Accordingly, the International Jury, acting under Racing Rules of Sailing 60.3(b), will simultaneously consider redress for Team Holcim-PRB, Team Malizia, Biotherm and GUYOT environnement - Team Europe, following the collision at the start of Leg 7. The incident resulted in both 11th Hour Racing Team and GUYOT environnement - Team Europe retiring from the leg with damage and 11th Hour Racing Team subsequently lodging a Request for Redress.

The GUYOT team is sailing to its home port in France while 11th Hour Racing Team made repairs to its IMOCA and is heading towards Genova with the intention to race the last In-Port race of this edition on 1 July.

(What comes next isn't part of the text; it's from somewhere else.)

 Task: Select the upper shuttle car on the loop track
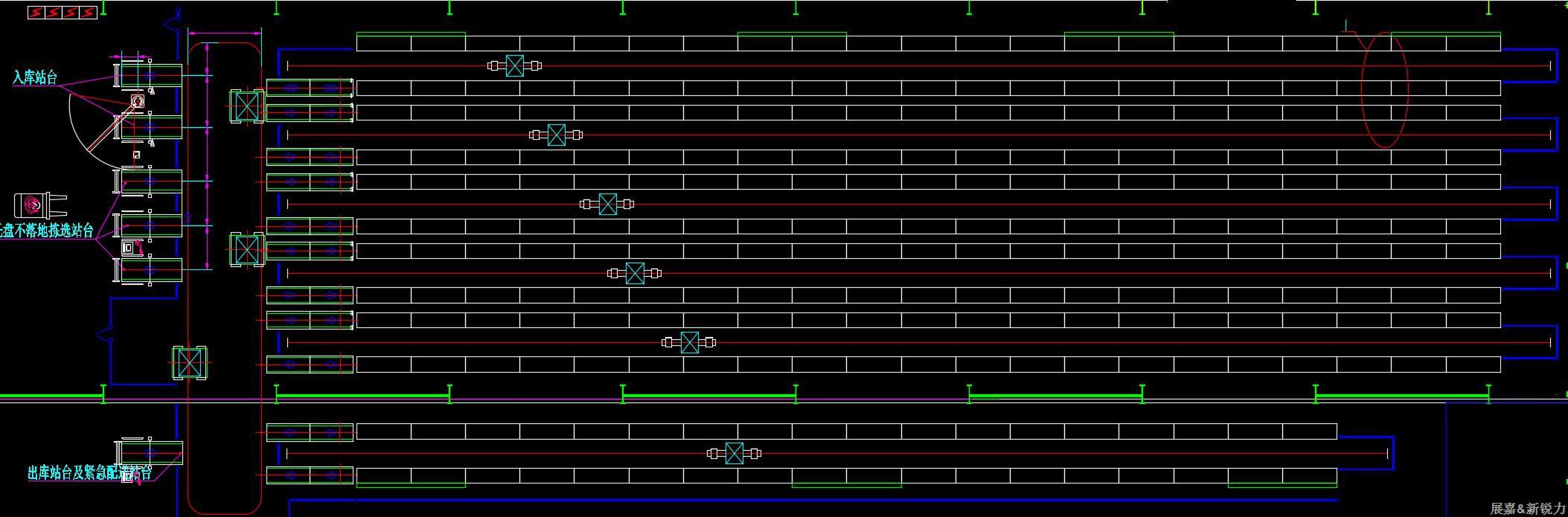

The World Sailing International Jury consists of six Jury members, including Jury Chairman Andrés Pérez. The full Jury is here:

  • Andrés Pérez IJ/IU ESP (Chair)
  • Chris Atkins IJ/IU GBR (Vice Chair)
  • Pauline Den Burger IJ NED
  • Line Juhl IJ DEN
  • George Priol IJ FRA
  • Sofia Truchanowicz IJ/IU POL
IJ = International Jurer
IU = International Umpire

A Request for Redress is reasonably common in the sport of sailing and procedures for a hearing are well established as outlined below.

The relevant section in the Racing Rules of Sailing is Rule 62.1, which reads, in part:
A request for redress or a protest committee's decision to consider redress shall be based on a claim or possibility that a boat's score or place in a race or series has been or may be, through no fault of her own, made significantly worse by... injury or physical damage because of the action of a boat that was breaking a rule...and took an appropriate penalty or was penalized...

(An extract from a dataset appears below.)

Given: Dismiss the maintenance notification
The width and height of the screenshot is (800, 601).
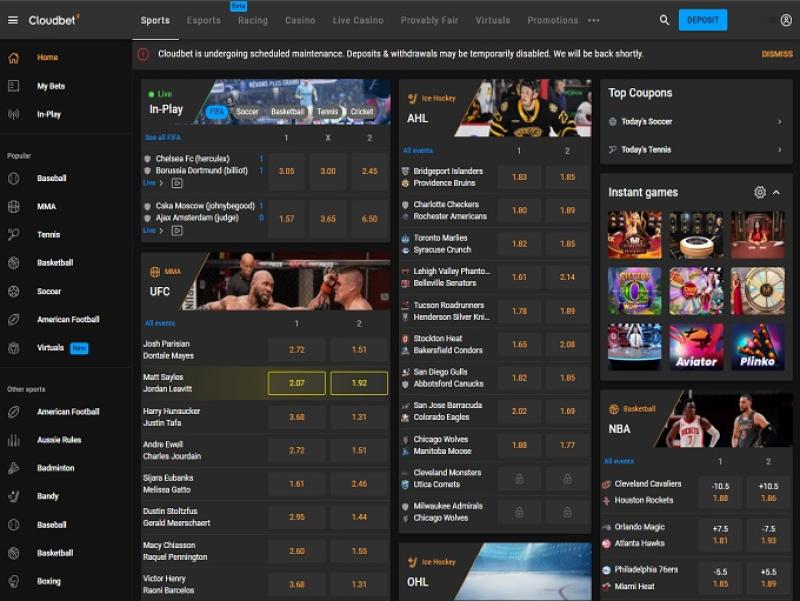Looking at the screenshot, I should [x=776, y=54].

Along with Rule 64.3. Decisions on Redress: When the protest committee decides that a boat is entitled to redress under rule 62, it shall make as fair an arrangement as possible for all boats affected, whether or not they asked for redress. This may be to adjust the scoring (see rule A9 for some examples) or finishing times of boats, to abandon the race, to let the results stand or to make some other arrangement...

The decision from the International Jury on the Request for Redress will be communicated as soon as possible after it is reached.